» **Items from a data source**:
• • • •
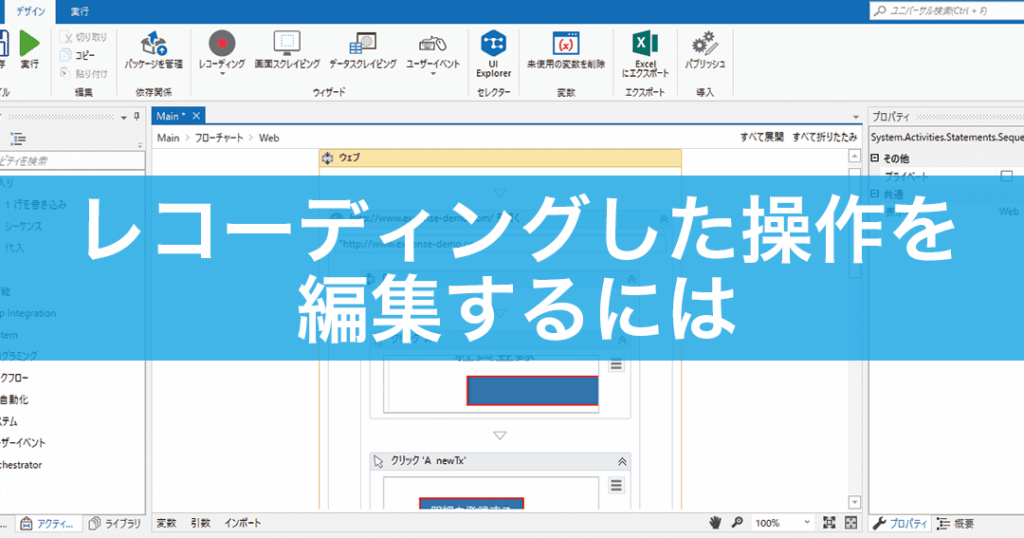The height and width of the screenshot is (538, 1024).
Task: Click the green Run (実行) play icon
Action: [x=30, y=43]
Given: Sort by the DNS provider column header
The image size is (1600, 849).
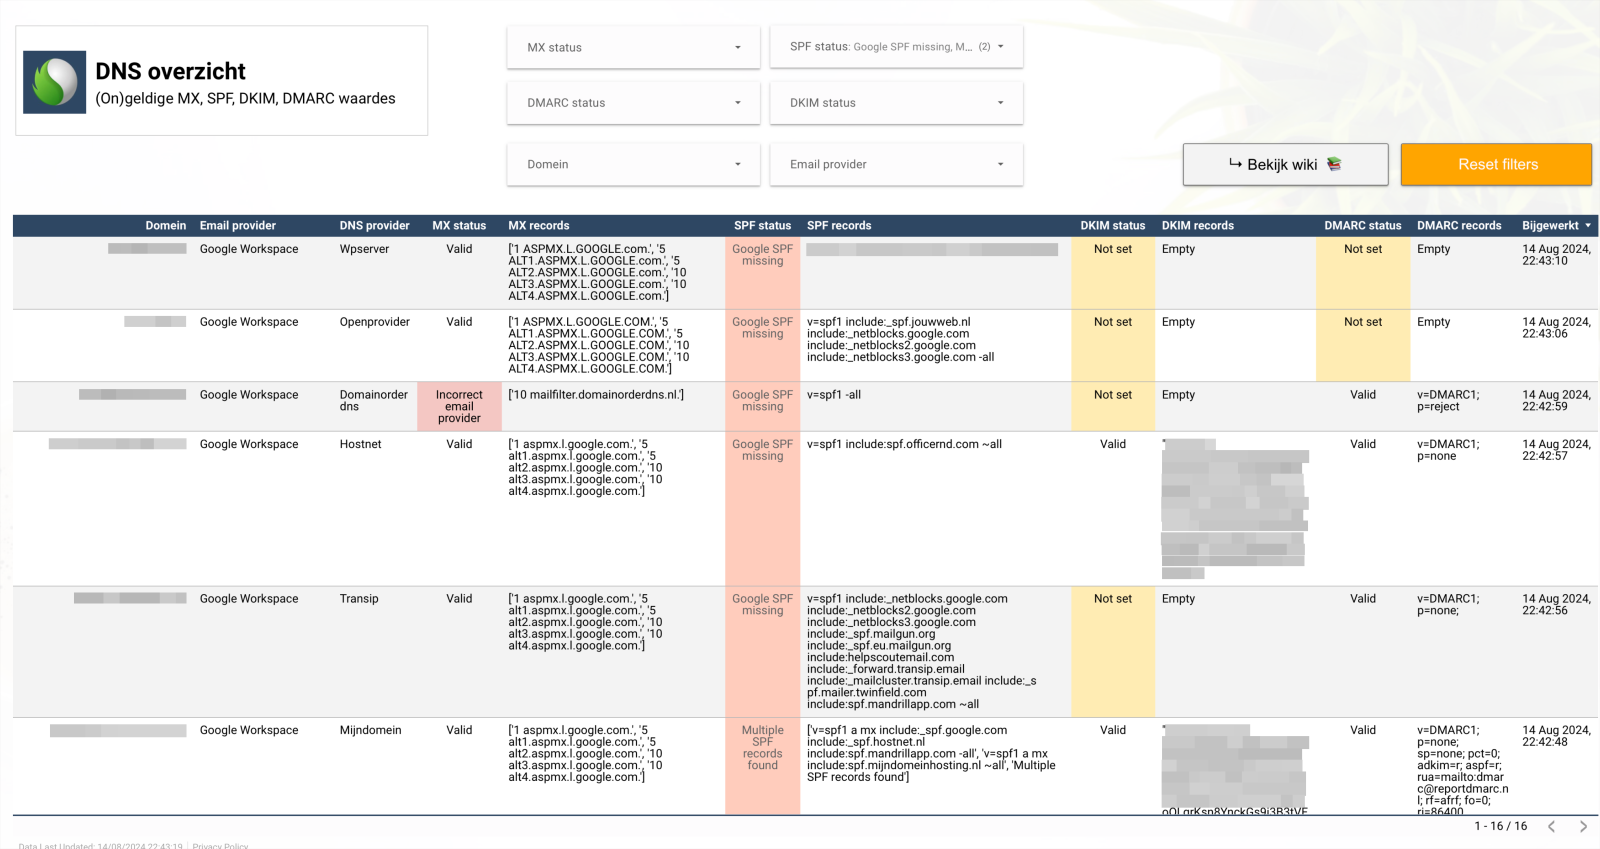Looking at the screenshot, I should coord(374,226).
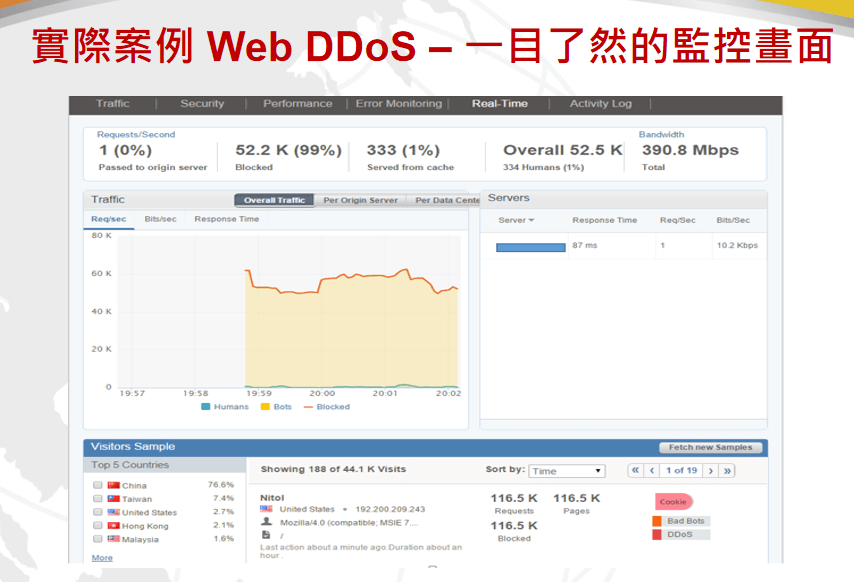Select the Bits/sec chart tab
Image resolution: width=854 pixels, height=582 pixels.
161,219

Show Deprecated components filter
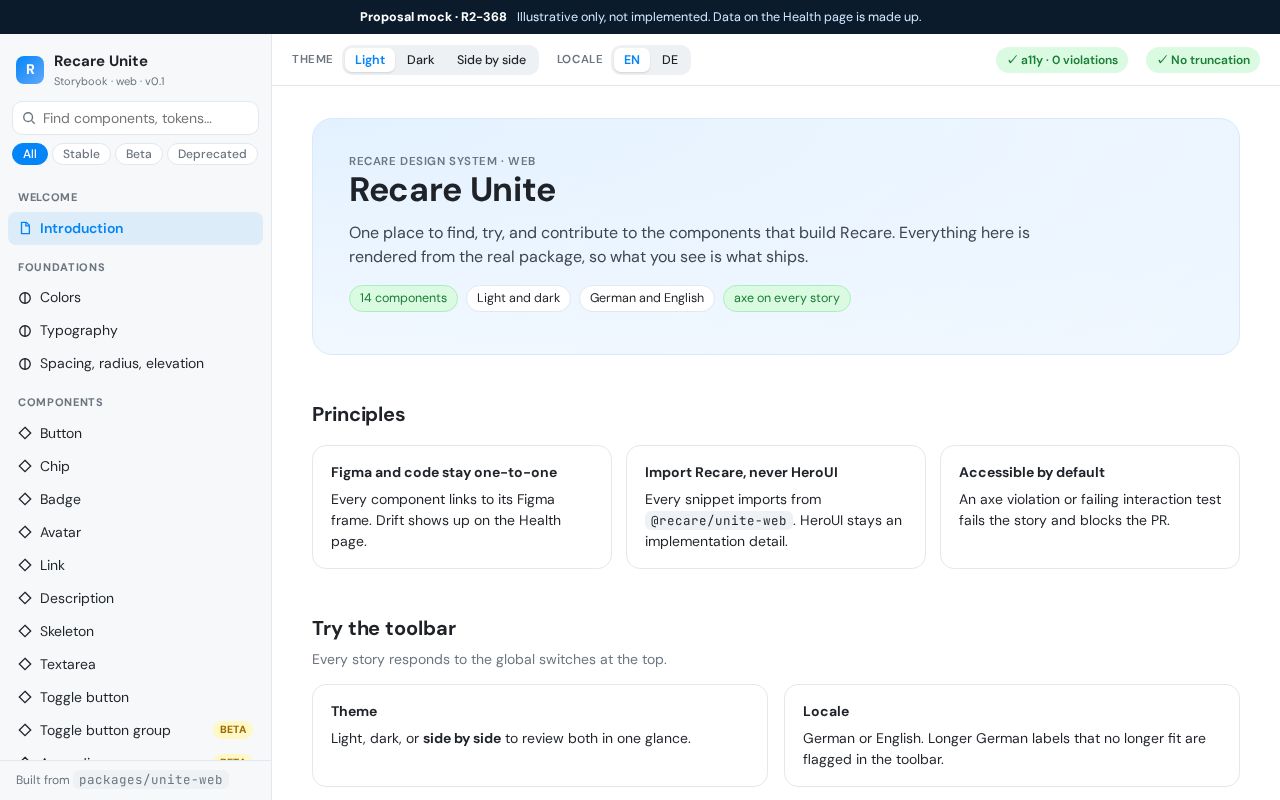[212, 154]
• • • •
Starting at the line that contains "Given: Sort by the DNS provider column header", reproduce each line exactly through the end of the entries above, leaving every picture out.

Given: Sort by the DNS provider column header
The image size is (1600, 849).
Looking at the screenshot, I should coord(374,226).
Select the Bits/sec chart tab
Image resolution: width=854 pixels, height=582 pixels.
161,219

Show Deprecated components filter
[212, 154]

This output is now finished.